Thor, the God of war, decides to take a break from stressfull Godly duties and head down to earth to partake of earthly pleasures. To that end he finds a beatuful and willing young maiden and they retire to the bedroom for two days of lovemaking. At the end of the two days, Thor, feeling somewhat less tense, stands up and roars.
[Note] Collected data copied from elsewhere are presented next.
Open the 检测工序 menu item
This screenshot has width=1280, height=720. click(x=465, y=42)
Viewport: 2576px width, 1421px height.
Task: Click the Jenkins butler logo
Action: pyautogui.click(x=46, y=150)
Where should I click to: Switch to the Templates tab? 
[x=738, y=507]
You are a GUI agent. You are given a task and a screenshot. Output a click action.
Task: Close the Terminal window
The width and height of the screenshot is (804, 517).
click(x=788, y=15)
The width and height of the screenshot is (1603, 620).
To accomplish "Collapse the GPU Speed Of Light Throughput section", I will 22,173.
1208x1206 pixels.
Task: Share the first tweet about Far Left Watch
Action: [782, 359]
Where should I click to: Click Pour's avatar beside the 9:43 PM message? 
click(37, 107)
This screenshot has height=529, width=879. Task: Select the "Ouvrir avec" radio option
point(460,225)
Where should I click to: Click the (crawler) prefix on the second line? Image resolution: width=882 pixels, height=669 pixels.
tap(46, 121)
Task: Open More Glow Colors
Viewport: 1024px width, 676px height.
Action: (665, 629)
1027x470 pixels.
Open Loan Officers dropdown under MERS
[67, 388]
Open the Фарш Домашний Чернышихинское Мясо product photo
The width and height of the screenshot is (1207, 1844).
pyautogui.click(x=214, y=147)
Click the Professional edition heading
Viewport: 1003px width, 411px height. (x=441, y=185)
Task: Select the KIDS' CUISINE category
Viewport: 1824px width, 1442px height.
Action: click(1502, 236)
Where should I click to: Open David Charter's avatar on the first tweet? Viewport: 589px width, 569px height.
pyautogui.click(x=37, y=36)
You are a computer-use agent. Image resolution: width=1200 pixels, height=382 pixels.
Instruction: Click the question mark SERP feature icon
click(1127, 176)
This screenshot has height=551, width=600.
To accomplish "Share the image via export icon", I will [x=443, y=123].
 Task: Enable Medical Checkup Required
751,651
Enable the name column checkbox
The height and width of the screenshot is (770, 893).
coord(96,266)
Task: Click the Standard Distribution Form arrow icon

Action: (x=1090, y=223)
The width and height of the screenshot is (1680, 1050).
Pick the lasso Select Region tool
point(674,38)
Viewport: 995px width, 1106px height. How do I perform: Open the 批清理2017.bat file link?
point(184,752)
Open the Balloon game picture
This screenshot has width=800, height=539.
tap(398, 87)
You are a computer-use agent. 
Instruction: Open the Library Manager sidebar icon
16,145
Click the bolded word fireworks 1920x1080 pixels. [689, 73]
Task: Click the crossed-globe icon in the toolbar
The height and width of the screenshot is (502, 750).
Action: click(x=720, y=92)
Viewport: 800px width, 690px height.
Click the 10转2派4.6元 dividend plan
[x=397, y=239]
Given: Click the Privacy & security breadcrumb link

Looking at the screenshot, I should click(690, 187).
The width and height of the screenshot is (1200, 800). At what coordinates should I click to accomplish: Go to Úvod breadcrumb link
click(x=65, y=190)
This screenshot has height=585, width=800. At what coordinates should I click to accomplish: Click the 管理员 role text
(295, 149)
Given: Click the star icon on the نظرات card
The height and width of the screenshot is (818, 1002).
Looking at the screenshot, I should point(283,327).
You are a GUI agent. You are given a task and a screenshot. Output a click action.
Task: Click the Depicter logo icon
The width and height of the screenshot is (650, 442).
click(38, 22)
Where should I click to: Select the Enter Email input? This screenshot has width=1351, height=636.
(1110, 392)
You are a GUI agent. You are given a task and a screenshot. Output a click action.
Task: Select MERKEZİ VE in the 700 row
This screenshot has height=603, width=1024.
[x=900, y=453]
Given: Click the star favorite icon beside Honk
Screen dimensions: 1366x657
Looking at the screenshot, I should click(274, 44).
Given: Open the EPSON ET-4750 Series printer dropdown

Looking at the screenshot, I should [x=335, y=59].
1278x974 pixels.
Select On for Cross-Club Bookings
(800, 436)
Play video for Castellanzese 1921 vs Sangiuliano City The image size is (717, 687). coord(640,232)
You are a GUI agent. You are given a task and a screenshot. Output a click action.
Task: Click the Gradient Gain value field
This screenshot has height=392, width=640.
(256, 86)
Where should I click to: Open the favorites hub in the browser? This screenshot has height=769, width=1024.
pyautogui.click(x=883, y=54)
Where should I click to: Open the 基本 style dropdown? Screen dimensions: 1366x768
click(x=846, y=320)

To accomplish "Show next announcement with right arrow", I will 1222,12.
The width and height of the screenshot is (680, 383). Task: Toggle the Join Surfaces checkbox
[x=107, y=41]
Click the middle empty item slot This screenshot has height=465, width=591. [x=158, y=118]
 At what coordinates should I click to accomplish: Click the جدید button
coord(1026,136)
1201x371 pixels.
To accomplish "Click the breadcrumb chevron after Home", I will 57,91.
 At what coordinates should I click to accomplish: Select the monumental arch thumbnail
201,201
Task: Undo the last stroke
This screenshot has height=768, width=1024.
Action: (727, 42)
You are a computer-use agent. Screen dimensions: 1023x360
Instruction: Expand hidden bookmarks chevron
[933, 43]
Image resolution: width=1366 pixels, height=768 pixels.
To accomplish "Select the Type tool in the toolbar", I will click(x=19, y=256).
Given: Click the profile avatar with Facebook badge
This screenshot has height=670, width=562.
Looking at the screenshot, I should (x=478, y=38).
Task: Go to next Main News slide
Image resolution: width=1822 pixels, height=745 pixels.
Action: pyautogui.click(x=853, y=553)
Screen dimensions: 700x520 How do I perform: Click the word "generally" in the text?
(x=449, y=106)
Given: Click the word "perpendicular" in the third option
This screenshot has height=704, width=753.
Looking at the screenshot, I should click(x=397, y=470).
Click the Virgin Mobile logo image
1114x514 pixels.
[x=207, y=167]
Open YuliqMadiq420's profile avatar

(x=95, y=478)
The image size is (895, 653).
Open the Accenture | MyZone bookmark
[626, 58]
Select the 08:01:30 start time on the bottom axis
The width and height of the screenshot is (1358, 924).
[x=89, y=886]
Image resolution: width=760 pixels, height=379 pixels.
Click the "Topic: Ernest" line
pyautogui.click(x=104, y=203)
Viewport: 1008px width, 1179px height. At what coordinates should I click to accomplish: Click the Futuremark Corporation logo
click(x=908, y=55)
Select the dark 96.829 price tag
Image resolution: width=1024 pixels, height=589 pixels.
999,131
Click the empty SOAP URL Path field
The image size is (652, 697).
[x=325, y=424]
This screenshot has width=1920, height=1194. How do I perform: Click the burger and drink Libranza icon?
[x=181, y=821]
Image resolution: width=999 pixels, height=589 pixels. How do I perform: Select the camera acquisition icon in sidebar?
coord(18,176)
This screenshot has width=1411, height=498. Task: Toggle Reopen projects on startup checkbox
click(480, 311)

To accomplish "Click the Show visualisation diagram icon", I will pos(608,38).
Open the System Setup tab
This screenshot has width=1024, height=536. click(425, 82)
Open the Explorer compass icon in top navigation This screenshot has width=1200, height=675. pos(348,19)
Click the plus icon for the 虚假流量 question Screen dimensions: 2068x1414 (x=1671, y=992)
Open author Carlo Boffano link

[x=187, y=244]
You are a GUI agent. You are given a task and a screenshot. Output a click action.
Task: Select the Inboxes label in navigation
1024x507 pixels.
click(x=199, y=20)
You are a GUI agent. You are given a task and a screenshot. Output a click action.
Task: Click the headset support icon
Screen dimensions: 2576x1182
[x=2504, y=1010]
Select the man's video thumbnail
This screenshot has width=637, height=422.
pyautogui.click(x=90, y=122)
"I AM THOR" to which the young maiden replies,
.
.
.
.
"You're th'ore! Am tho th'ore I can't pith"
 

yenrod

Guest
The Eighteen Bottles


I had eighteen bottles of whiskey in my cellar and was told by my
wife to empty the contents of each and every bottle down the sink, or
else... I said I would and proceeded with the unpleasant task. I
withdrew the cork from the first bottle and poured the contents down the
sink with the exception of one glass, which I drank. I then withdrew the
cork from the second bottle and did likewise with it, with the exception
of one glass, which I drank. I then withdrew the cork from the third
bottle and poured the whiskey down the sink which I drank. I pulled the
cork from the fourth bottle down the sink and poured the bottle down the
glass, which I drank. I pulled the bottle from the cork of the next and
drank one sink out of it, and threw the rest down the glass. I pulled the
sink out of the next glass and poured the cork down the bottle. Then I
corked the sink with the glass, bottled the drink and drank the pour.
When I had everything emptied, I steadied the house with one hand, counted
the glasses, corks, bottles, and sinks with the other, which were
twenty-nine, and as the houses came by I counted them again, and finally I
had all the houses in one bottle, which I drank. I'm not under the
affluence of incohol as some thinkle peep I am. I'm not half as thunk as
you might drink. I fool so feelish I don't know who is me, and the
drunker I stand here, the longer I get.
 

graham56

Guru
A OAP goes into his local chemists and asks if they sell viagra. "Of course we do sir, how many would you like?"
"Oh, could you cut one up and sell me a quarter please"asks the OAP.
"A quarter? but that won`t give you a full erection sir!" replied the chemist. "Listen sonny" says the old man " i`m 84 years old, i don`t want a full erection i just want it to stick far enough out so as i don`t pi$$ all over my slippers."
 
yenrod said:
The Eighteen Bottles


I had eighteen bottles of whiskey in my cellar and was told by my
wife to empty the contents of each and every bottle down the sink, or
else... I said I would and proceeded with the unpleasant task. I
withdrew the cork from the first bottle and poured the contents down the
sink with the exception of one glass, which I drank. I then withdrew the
cork from the second bottle and did likewise with it, with the exception
of one glass, which I drank. I then withdrew the cork from the third
bottle and poured the whiskey down the sink which I drank. I pulled the
cork from the fourth bottle down the sink and poured the bottle down the
glass, which I drank. I pulled the bottle from the cork of the next and
drank one sink out of it, and threw the rest down the glass. I pulled the
sink out of the next glass and poured the cork down the bottle. Then I
corked the sink with the glass, bottled the drink and drank the pour.
When I had everything emptied, I steadied the house with one hand, counted
the glasses, corks, bottles, and sinks with the other, which were
twenty-nine, and as the houses came by I counted them again, and finally I
had all the houses in one bottle, which I drank. I'm not under the
affluence of incohol as some thinkle peep I am. I'm not half as thunk as
you might drink. I fool so feelish I don't know who is me, and the
drunker I stand here, the longer I get.